Tools and Processes in ML Engineering:
- Tools and methodologies to reduce the risk of ML project failure:
  - Cloud-native ML platforms:
    - AWS SageMaker, Azure ML Studio, GCP AI Platform
  - Containerized workflows:
    - Docker containers, Kubernetes, container registries
  - Serverless technology:
    - AWS Lambda, AWS Athena, Google Cloud Functions, Azure Functions
  - Specialized hardware for ML:
    - GPUs, Google TPU, Apple A14, AWS Inferentia
  - Elastic inference
  - Big data platforms and tools:
    - Databricks, Hadoop/Spark, Snowflake, Amazon EMR, Google BigQuery
ML and Cloud Computing Synergy:
- ML requires massive compute, extensive data, and specialized hardware.
- Natural synergy between cloud platforms and ML engineering.
- Cloud platforms build specialized platforms to enhance ML operationalization.
- ML engineering is typically conducted in the cloud.

DevOps Overview

Definition:
- DevOps is a set of technical and management practices aimed at increasing an organization’s speed in releasing high-quality software.
Benefits of DevOps:
- Speed
- Reliability
- Scalability
- Security
Best Practices:
- Continuous Integration (CI):
  - Continuously tests and improves the quality of software projects.
  - Automated testing using open-source and SaaS build servers.
  - Popular tools: GitHub Actions, Jenkins, GitLab, CircleCI, AWS CodeBuild.
- Continuous Delivery (CD):
  - Delivers code to a new environment automatically without human intervention.
  - Often uses Infrastructure as Code (IaC) for automation.
- Microservices:
  - Software services with distinct functions and minimal dependencies.
  - Example: A machine learning prediction endpoint as a microservice.
  - Technologies include:
    - Flask for Python-based microservices.
    - FaaS (Function as a Service): AWS Lambda as a cloud function.
    - CaaS (Container as a Service): Deploy Flask applications using Docker with services like AWS Fargate, Google Cloud Run, Azure App Services.
- Infrastructure as Code (IaC):
  - Manages infrastructure using code checked into a source repository.
  - Ensures idempotent behavior, eliminating the need for manual infrastructure setup.
  - Examples:
    - AWS CloudFormation, AWS SAM for cloud-specific IaC.
    - Pulumi and Terraform for multicloud options.
- Monitoring and Instrumentation:
  - Techniques for assessing software system performance and reliability.
  - Tools: New Relic, DataDog, Stackdriver.
  - Focus on collecting data about application behavior in production.
  - Encourages a data-driven approach for continuous improvement.
- Effective Technical Communication:
  - Involves creating repeatable and efficient communication methods.
  - Example: Using AutoML for initial system prototyping to identify intractable problems early.
- Effective Technical Project Management:
  - Efficiently uses human and technology resources, like ticket systems and spreadsheets.
  - Breaks down problems into small, manageable tasks for incremental progress.
  - Avoids the antipattern of seeking a perfect solution in one machine learning model, opting for smaller, consistent wins.

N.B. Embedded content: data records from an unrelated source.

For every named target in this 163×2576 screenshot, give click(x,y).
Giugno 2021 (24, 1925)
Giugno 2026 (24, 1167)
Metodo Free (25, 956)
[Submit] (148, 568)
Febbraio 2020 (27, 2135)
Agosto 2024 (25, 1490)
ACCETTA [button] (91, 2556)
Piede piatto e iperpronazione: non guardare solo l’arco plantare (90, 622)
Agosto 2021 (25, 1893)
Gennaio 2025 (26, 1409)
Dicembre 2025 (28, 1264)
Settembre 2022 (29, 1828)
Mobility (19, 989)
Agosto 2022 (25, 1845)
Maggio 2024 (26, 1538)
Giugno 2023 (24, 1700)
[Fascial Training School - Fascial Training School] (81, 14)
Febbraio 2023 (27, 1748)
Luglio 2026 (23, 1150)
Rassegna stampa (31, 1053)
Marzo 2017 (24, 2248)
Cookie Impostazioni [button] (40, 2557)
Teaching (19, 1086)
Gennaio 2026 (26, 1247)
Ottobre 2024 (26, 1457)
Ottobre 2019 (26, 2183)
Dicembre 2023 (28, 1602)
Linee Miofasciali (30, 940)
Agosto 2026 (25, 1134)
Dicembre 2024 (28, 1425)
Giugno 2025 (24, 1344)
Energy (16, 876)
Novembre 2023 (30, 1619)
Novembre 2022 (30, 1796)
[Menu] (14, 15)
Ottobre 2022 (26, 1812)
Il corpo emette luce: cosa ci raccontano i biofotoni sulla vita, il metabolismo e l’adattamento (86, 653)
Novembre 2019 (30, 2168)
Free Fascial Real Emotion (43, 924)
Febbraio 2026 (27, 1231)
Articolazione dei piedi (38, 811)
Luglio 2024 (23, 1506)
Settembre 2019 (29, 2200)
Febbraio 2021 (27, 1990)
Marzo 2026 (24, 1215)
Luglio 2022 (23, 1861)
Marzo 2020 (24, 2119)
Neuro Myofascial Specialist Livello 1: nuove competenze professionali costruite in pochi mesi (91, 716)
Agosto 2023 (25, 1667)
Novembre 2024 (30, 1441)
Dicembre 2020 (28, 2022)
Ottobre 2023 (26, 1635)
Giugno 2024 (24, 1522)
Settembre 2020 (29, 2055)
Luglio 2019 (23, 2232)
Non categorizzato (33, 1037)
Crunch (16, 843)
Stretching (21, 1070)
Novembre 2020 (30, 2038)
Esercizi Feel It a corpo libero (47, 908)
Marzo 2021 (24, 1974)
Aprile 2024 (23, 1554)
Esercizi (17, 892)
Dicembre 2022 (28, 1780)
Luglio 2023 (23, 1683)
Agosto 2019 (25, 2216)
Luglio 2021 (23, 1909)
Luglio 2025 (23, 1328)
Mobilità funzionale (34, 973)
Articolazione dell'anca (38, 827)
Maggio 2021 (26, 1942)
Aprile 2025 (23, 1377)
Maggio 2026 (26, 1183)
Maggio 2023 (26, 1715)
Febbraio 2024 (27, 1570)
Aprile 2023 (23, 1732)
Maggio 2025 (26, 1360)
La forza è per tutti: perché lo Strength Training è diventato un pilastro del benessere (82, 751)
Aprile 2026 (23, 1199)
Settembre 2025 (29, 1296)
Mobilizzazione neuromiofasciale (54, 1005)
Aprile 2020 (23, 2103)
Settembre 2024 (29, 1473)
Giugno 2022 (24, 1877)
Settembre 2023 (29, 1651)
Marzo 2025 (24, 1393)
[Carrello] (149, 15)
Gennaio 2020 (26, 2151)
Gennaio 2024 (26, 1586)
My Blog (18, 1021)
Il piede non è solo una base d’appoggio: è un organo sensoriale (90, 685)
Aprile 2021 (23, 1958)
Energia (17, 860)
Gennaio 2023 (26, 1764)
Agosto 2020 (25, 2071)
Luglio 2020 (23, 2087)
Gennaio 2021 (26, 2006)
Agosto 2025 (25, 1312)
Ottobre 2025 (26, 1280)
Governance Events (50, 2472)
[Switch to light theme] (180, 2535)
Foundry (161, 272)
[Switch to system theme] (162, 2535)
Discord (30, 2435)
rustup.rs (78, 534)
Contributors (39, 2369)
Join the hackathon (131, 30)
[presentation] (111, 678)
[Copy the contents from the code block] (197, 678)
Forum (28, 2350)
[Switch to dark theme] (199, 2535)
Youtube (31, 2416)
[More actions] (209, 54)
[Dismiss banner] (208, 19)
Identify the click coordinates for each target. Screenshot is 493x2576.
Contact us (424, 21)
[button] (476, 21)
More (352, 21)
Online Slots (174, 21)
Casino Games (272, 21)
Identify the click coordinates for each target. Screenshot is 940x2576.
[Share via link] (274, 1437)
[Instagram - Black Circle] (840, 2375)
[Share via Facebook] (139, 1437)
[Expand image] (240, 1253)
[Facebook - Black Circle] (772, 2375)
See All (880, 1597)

Continuous Integration and Continuous Delivery

Importance:
- Pillars of DevOps, focusing on automation and continuous improvement.
Continuous Integration:
- Merges code into a source control repository and automatically checks code quality through testing.
Continuous Delivery:
- Automatically tests and deploys code changes to staging or production environments.

MLOps Overview

What is MLOps?

MLOps (Machine Learning Operations) is a set of practices that aims to deploy and maintain machine learning models in production reliably and efficiently.
It builds upon the principles of DevOps, applying them to machine learning workflows.

Challenges in Machine Learning

Beyond Modeling:
- Machine learning systems face challenges beyond just model creation, including:
  - Data engineering and processing
  - Assessing problem feasibility and aligning with business goals
Focus and Culture:
- An overemphasis on technical details can detract from solving real business problems.
- The HiPPO (Highest Paid Person’s Opinions) culture can impede effective decision-making and automation.
- Many ML solutions rely on non-cloud-native datasets and software that do not scale well for large problems.
MLOps and DevOps:
- Shared Principles:
  - Machine learning systems are a type of software system, sharing DevOps principles like automation and continuous improvement.
  - The mantra “if it’s not automated, it’s broken” emphasizes the need for automated processes.
- Unique Components:
  - ML systems have unique components, such as machine learning models, requiring tailored approaches to integration and deployment.

Role of Automation in MLOps

Automation in ML Workflows:
- Automation is essential in both software engineering and data modeling within MLOps.
- Model training and deployment add complexity to the traditional DevOps lifecycle.
Monitoring and Instrumentation:
- Additional monitoring is necessary to address issues like data drift, which refers to changes in data since the last model training.

New Approaches

Data Versioning:
- Tracking changes and versions of data to ensure consistency and reproducibility in ML models.
AutoML:
- Automating the process of model selection and hyperparameter tuning, aligning with the DevOps mindset for increased efficiency in ML operations.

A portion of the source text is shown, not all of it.